A sticky hand clamped against his ribs, Mac opened the door for Bianca, the world reeling with more than recent discoveries. His side burned as if a torch had been held to his skin, and while the bleeding had slowed, it still seeped hot through his fingers at every movement. “You’ll be safe now.”
Bianca frowned, her lips pressed into a determined line, her hands clutching the strap of her bag. “I’ll not leave this carriage unless you come with me. You’re hurt and can barely see straight.”
“Bianca—”
“Captain Flannery, it’s that, or we order the driver to your lodgings and I’ll tend you there. Either way, I’ll not leave you until I know your wound is seen to.”
He recognized that look of female pigheadedness. If Bianca was anything like his sister, they’d sit here all night until she got her way. And he didn’t have nearly that long. “You win.”
She smirked over her success. “I usually do.”
* * *
Renata paused in her letter writing to look out on the stream of people passing by her drawing room window. Was the gentleman standing on the corner a beast in man’s clothing? Did the pair of women crossing the street change shape at the light of the moon? Was that fellow chatting with the peddler on the corner a dirty shifter?
It made her skin crawl to think these creatures walked unnoticed among humanity, able to work their treachery
and do their murderous will, with the world none the wiser to their secret.
The Imnada are out there, Renata. I know it. And someday we’ll prove it to the world.
Her father’s words repeated so often throughout her childhood; an unrelenting refrain in spite of the criticisms and mockery heaped upon him by professors and scholars who scorned his research and dismissed his claims. They blamed Gilles d’Espe’s mania on the tragic death of his wife, a woman Renata had never known but hated with every fiber of her being. It was this woman, long dead, who’d continued to hold her father’s heart, allowing no other to take her place. No new love to grow.
Renata had tried. Desperate to prove her devotion, she’d assisted her father in gathering his Imnada lore, searching out rare texts and uncovering forgotten references. When he’d sought to launch expeditions to Wales and Scotland in search of the elusive creatures, it had been Renata who organized sailing schedules and lodgings, provisions and guides. Any way to stay close to him. To carve a place within his life.
None of it had mattered.
A dead wife. A dead race. These were what he loved. He was blind to the living, breathing daughter in front of him.

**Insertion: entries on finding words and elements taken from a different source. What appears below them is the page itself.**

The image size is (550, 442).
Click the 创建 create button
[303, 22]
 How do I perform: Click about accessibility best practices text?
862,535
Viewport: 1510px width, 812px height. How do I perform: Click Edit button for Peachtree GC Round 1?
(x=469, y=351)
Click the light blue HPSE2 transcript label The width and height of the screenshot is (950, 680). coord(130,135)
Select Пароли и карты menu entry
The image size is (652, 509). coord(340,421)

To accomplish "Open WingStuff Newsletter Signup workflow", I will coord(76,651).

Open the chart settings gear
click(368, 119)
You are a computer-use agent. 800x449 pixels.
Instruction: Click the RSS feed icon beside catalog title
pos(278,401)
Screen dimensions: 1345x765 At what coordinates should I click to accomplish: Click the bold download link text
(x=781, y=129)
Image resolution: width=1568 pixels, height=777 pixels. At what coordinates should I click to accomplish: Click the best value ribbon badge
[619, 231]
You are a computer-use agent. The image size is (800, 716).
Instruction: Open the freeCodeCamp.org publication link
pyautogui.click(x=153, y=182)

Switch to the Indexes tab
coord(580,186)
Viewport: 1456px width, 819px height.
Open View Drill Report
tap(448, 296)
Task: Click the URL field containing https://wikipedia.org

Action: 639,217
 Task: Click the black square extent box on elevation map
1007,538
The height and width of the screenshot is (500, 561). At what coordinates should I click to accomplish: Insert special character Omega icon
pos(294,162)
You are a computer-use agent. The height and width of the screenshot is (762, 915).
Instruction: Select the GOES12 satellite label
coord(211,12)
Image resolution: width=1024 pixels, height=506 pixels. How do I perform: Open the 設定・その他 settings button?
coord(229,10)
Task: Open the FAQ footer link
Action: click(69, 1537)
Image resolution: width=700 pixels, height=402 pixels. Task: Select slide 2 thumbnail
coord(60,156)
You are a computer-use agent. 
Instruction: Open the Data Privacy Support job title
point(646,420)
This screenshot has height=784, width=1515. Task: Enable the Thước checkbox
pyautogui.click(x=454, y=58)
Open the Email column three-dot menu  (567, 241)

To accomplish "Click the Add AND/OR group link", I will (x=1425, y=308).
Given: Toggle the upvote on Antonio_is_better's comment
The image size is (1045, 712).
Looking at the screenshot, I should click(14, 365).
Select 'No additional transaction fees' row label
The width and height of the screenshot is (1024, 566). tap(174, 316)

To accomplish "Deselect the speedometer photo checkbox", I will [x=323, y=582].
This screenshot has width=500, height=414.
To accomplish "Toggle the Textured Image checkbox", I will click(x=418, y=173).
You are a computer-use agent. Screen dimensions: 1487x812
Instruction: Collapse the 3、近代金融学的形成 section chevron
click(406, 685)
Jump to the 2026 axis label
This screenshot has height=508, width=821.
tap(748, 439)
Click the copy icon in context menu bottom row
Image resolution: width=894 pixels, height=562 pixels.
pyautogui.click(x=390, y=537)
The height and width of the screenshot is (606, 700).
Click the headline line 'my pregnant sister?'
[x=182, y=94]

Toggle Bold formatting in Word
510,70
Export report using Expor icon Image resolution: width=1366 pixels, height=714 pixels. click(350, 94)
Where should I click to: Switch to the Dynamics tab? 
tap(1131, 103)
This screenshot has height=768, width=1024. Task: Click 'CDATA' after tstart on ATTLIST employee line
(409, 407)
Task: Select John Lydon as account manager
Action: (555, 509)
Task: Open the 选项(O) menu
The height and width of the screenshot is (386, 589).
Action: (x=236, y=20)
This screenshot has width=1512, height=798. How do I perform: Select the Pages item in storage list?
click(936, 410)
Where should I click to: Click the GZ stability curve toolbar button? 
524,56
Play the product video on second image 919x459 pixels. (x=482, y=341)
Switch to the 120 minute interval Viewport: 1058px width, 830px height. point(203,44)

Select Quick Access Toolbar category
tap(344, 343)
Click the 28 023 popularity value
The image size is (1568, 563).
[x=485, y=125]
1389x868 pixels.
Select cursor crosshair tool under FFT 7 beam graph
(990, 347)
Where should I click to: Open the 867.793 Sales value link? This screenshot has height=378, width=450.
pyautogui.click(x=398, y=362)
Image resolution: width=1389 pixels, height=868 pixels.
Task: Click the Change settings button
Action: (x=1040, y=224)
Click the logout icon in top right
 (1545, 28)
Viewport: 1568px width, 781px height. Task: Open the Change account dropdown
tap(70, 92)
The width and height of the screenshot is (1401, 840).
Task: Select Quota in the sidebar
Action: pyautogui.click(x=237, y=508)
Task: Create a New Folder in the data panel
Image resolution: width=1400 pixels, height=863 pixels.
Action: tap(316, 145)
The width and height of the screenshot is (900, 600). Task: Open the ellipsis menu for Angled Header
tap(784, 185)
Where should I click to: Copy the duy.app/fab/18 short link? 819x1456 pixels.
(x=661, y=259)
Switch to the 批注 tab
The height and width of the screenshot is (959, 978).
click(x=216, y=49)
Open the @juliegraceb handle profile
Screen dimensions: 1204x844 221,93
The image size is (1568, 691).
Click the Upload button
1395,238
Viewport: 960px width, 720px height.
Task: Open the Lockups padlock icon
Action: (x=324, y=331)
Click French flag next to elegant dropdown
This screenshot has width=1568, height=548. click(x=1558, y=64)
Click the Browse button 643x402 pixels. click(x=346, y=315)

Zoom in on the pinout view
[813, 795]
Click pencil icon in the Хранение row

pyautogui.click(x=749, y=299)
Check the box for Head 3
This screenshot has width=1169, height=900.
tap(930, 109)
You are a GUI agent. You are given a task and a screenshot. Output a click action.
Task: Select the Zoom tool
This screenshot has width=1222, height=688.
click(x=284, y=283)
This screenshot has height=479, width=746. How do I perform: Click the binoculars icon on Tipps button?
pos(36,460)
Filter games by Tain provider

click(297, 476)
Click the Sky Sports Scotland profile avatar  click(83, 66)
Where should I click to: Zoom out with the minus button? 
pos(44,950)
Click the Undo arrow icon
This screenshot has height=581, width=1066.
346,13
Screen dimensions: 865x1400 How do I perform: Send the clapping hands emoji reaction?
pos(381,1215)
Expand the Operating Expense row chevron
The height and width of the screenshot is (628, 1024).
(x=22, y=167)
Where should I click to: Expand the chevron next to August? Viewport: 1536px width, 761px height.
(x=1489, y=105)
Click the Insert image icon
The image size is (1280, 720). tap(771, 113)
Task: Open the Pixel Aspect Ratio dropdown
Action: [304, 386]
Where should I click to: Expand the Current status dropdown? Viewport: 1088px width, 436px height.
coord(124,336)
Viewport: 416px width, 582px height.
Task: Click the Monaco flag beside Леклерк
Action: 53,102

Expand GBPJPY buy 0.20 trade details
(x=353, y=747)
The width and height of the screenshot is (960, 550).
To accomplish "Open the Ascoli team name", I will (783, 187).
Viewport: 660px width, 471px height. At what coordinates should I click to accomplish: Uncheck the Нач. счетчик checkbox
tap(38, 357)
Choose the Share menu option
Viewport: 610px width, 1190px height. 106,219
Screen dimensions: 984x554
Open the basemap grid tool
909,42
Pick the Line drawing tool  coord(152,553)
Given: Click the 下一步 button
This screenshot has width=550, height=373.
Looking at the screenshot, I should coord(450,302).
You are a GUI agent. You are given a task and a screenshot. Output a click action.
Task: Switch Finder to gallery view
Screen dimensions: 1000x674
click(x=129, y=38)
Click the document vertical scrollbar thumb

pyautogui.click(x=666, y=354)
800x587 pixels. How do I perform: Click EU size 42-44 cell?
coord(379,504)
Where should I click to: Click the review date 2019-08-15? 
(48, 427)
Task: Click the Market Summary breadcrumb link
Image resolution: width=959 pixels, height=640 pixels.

She grew to hate this loathsome breed with the same fury she reserved for that bitch of a wife. Both had stolen her father’s attention. And while one was naught but bones and beyond her retribution, the Imnada were not.
She dipped her pen into the inkwell, completed the last invitation in the stack. The recipients would gather for the skills of her cook and the perfection of her wine cellar. They would leave carrying the seeds of the shifters’ destruction. The questions would grow. The word would spread. The Other would finally understand the threat they faced.
Father had been right.
The Imnada were out there. She had seen them.
They would pay for all they’d done to tear her family apart. She would prove her love once and for all. She would finally make Father proud.
5
The surgeon came and went, stitching the gash in the captain’s side with much reproachful tut-tutting. “Is the gentleman staying here with you tonight?” he’d asked, his meaning clear.